Take the lines below beginning at the line that has "Click the help" and stopping after the line that has "The width and height of the screenshot is (690, 437).", and print them exactly as they are, with no other lines.

Stored data entries
◆ ◆ ◆

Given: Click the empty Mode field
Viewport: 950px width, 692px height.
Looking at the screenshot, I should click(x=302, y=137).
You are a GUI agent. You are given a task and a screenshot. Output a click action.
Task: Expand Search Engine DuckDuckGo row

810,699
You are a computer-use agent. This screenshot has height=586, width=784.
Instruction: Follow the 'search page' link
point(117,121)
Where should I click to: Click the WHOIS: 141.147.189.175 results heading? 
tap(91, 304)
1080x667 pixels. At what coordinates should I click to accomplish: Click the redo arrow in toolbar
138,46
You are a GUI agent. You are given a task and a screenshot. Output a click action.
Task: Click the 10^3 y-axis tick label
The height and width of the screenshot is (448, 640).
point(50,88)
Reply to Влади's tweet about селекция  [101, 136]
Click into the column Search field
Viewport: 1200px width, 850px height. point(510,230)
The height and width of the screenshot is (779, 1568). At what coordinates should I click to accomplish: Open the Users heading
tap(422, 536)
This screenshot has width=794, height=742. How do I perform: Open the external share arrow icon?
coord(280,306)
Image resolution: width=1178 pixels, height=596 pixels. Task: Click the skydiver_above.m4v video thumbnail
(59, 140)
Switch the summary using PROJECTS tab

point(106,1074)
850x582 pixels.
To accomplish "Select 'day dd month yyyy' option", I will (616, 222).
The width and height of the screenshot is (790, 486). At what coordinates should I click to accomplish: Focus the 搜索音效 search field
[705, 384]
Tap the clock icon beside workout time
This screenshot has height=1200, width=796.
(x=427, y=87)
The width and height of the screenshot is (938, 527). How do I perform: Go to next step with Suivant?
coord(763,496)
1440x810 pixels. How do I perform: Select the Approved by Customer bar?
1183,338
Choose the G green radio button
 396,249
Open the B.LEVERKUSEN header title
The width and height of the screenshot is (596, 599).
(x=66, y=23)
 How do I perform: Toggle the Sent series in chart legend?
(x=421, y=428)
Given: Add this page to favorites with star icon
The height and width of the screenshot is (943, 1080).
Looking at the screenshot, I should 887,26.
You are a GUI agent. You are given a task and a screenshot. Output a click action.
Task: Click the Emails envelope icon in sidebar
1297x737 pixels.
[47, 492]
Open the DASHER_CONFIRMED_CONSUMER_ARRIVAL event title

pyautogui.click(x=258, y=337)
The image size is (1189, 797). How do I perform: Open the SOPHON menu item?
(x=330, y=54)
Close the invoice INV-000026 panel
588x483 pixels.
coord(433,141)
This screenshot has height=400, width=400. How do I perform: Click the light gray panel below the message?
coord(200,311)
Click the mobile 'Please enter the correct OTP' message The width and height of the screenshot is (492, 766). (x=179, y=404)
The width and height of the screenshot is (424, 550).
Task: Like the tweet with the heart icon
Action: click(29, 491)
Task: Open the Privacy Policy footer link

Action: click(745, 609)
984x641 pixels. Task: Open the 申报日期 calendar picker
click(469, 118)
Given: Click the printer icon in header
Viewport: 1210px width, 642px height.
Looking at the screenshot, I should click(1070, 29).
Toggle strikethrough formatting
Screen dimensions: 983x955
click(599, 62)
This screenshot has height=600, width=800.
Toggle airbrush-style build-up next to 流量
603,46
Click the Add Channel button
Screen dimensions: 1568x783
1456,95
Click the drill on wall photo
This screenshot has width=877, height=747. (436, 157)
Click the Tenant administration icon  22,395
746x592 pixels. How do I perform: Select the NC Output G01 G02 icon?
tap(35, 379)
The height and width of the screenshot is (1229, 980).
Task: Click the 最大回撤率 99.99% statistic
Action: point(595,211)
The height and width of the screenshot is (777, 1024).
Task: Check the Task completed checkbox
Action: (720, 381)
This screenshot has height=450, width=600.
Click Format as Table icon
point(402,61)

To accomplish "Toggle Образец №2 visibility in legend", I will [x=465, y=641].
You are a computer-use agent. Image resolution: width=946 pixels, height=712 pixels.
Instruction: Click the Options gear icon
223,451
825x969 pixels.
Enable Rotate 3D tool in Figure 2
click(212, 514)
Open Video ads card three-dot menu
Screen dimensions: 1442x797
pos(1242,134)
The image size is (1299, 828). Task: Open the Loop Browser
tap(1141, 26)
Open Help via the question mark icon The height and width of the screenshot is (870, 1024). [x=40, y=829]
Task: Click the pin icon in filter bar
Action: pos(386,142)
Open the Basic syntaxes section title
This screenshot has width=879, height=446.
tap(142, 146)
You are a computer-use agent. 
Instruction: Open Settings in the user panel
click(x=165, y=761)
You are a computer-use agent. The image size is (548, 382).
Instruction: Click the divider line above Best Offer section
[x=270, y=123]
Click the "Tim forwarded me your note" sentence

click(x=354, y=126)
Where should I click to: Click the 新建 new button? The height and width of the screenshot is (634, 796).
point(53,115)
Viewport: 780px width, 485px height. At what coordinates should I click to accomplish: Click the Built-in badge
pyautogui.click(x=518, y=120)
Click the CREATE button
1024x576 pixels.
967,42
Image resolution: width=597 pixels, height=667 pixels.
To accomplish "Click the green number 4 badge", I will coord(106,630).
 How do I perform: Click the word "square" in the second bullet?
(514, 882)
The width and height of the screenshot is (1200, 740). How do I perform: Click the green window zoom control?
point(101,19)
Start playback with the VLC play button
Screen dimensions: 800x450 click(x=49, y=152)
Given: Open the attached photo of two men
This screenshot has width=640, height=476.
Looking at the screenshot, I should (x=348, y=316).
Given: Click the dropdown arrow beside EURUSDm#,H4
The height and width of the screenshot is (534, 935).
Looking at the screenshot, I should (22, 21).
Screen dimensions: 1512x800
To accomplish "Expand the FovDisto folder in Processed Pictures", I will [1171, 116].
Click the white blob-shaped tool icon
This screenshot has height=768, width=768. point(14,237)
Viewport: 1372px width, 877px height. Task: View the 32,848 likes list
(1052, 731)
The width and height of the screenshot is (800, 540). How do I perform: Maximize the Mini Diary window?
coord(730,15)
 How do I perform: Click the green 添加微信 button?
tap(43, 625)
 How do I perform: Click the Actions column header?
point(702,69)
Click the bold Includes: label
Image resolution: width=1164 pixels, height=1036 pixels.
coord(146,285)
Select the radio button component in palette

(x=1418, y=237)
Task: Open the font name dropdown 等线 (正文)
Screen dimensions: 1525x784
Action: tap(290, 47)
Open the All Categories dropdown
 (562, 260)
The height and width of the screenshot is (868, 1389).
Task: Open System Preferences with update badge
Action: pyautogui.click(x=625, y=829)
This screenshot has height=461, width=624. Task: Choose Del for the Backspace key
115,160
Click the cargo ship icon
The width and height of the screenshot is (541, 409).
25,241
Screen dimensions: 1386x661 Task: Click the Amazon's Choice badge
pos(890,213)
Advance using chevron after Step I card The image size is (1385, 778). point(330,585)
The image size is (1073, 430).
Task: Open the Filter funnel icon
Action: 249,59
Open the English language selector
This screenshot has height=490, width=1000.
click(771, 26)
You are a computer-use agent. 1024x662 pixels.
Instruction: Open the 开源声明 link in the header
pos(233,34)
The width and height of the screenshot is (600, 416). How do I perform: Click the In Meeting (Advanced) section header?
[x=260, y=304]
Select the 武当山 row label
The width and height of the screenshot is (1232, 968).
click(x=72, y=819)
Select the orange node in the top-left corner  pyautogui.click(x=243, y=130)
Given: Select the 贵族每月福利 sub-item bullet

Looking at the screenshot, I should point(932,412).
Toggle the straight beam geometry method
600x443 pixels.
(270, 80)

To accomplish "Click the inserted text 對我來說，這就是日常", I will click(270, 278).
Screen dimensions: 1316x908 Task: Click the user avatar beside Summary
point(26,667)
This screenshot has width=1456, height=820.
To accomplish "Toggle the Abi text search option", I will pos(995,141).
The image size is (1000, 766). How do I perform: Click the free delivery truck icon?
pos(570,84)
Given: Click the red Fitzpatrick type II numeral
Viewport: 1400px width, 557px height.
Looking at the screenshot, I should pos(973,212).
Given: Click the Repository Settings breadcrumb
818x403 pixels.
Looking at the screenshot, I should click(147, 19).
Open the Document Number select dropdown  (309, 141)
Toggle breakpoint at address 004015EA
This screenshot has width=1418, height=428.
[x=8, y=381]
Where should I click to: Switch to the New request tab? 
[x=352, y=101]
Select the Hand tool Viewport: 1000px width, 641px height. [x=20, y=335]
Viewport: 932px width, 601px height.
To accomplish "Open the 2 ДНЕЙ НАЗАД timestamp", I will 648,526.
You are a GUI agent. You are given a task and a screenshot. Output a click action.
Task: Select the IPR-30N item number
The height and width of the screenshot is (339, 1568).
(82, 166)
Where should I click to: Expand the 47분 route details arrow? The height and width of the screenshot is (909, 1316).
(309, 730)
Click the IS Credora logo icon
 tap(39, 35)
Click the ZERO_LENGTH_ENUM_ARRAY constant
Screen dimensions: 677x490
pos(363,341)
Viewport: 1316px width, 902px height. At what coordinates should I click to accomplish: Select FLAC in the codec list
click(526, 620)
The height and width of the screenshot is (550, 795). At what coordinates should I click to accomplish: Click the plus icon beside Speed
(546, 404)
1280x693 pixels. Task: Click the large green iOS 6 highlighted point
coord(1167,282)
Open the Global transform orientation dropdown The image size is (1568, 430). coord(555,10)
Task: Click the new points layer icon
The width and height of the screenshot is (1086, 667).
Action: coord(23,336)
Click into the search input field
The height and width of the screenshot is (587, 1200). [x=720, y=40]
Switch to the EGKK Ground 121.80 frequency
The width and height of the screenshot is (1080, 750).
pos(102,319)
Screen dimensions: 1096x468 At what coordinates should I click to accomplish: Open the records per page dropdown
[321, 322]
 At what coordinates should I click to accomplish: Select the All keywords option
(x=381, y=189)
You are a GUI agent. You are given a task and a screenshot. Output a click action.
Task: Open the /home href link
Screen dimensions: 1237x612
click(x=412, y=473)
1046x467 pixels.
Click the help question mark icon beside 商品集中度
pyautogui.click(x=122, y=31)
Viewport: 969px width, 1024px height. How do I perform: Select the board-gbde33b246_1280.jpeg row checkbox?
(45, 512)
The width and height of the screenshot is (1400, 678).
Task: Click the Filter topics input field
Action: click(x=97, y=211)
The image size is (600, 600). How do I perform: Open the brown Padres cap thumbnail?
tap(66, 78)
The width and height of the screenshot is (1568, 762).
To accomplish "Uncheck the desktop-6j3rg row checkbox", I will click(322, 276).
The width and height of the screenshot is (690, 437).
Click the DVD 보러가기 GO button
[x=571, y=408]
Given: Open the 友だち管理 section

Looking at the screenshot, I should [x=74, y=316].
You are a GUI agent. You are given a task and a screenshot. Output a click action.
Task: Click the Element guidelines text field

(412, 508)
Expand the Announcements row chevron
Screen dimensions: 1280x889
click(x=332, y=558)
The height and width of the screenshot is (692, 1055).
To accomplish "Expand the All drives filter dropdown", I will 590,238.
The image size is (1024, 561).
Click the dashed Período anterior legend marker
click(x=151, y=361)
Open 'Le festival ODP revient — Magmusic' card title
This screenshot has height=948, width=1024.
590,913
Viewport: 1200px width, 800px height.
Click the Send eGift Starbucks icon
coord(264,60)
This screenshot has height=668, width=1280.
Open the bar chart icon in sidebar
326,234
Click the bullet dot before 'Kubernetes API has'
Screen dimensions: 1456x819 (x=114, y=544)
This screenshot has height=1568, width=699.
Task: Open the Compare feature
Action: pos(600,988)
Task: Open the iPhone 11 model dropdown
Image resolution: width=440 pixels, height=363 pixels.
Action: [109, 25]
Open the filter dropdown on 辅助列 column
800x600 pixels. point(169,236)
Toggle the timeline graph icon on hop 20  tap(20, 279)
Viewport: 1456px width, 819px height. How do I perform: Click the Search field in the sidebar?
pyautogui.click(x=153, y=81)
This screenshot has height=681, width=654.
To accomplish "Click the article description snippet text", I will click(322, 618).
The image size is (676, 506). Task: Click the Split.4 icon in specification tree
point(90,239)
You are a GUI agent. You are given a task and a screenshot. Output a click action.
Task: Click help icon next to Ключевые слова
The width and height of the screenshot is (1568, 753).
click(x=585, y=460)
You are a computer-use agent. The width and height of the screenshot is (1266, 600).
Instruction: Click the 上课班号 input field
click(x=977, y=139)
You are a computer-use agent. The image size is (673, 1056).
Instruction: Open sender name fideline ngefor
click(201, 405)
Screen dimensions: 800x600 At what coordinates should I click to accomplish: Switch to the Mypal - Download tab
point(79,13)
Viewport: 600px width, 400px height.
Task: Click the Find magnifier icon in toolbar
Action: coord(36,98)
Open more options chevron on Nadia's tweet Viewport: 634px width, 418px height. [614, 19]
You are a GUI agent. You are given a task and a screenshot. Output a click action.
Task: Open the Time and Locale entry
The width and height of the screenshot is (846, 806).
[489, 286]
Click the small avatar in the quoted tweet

◆ ◆ ◆

** Answer to the exercise **
Click the help question mark icon beside 商品集中度
pyautogui.click(x=122, y=31)
Viewport: 969px width, 1024px height. How do I perform: Select the board-gbde33b246_1280.jpeg row checkbox?
(45, 512)
The width and height of the screenshot is (1400, 678).
Task: Click the Filter topics input field
Action: click(x=97, y=211)
The image size is (600, 600). How do I perform: Open the brown Padres cap thumbnail?
tap(66, 78)
The width and height of the screenshot is (1568, 762).
To accomplish "Uncheck the desktop-6j3rg row checkbox", I will click(322, 276).
The width and height of the screenshot is (690, 437).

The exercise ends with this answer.